START The records
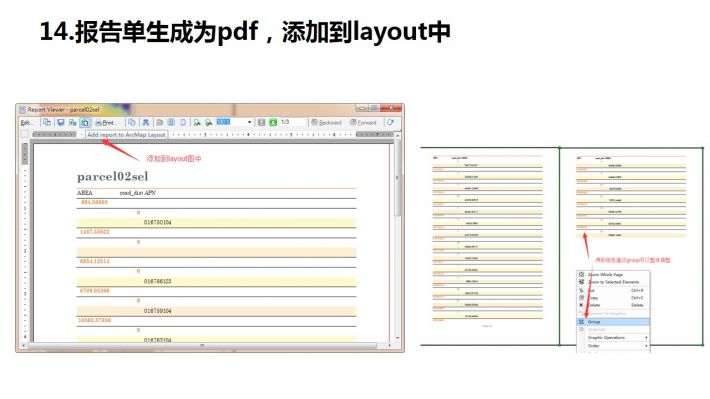This screenshot has width=710, height=399.
Task: Choose Zoom to Selected Elements entry
Action: click(613, 282)
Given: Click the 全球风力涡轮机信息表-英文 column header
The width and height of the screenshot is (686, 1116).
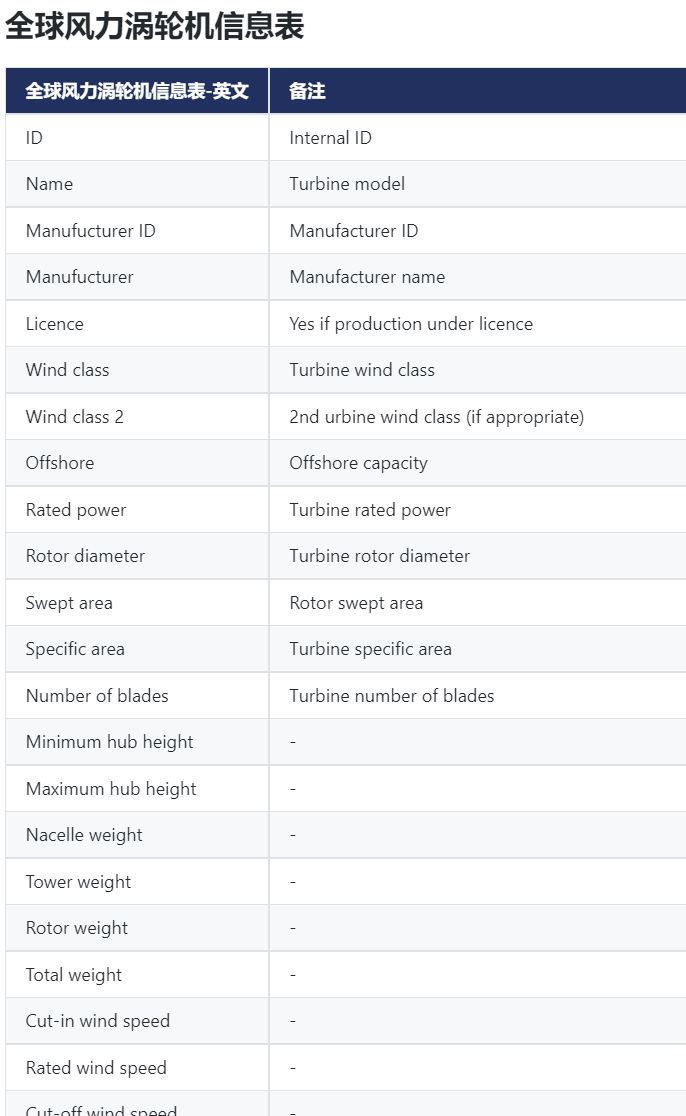Looking at the screenshot, I should click(x=136, y=91).
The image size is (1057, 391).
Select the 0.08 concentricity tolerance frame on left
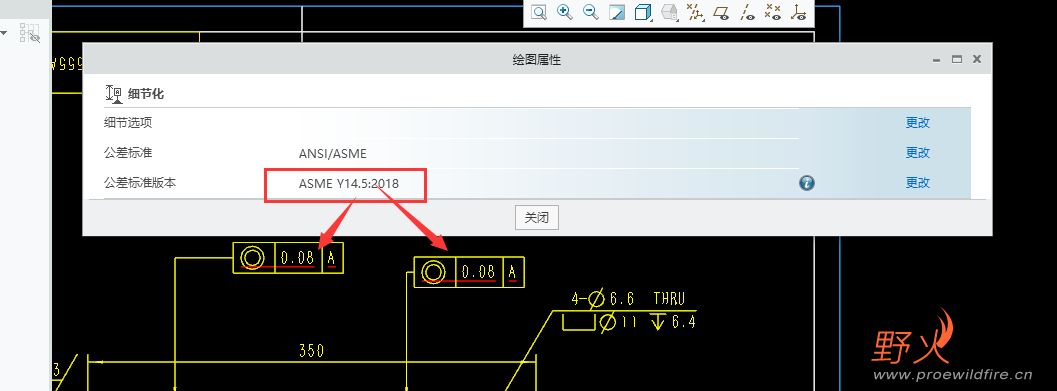pyautogui.click(x=288, y=258)
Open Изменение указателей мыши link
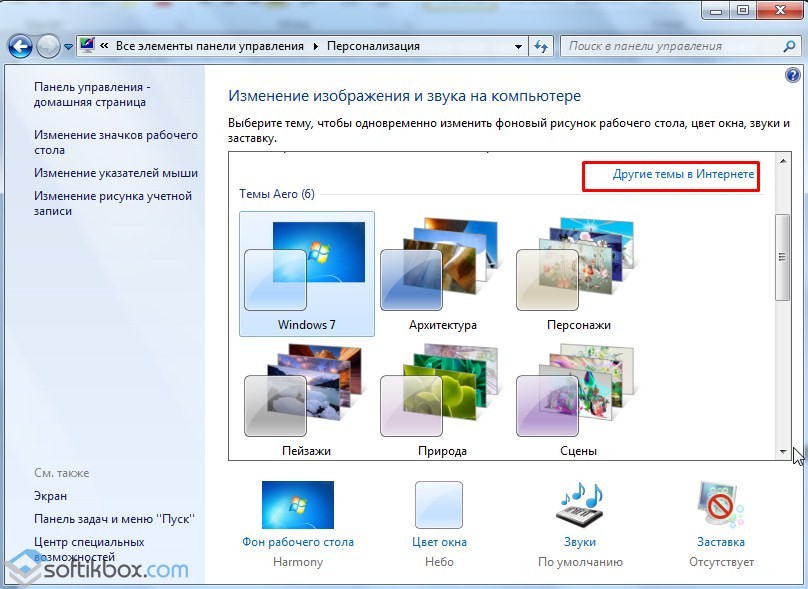 coord(116,173)
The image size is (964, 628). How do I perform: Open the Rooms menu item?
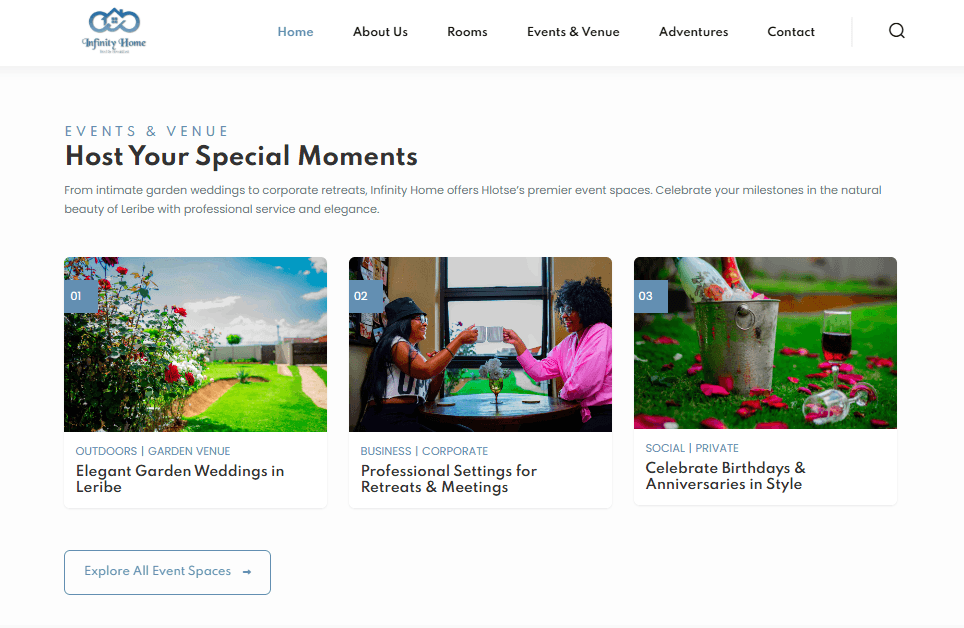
END The records
_Assignment:_
Copy exactly and only this span: the line with "Given: Click the 全球风力涡轮机信息表-英文 column header" through the final line of the entries, both ends included, with the pictures left out.

_Task output:_
Given: Click the 全球风力涡轮机信息表-英文 column header
The width and height of the screenshot is (686, 1116).
Looking at the screenshot, I should click(x=136, y=91).
The image size is (1057, 391).
Select the 0.08 concentricity tolerance frame on left
pyautogui.click(x=288, y=258)
Open Изменение указателей мыши link
 coord(116,173)
The image size is (964, 628). How do I perform: Open the Rooms menu item?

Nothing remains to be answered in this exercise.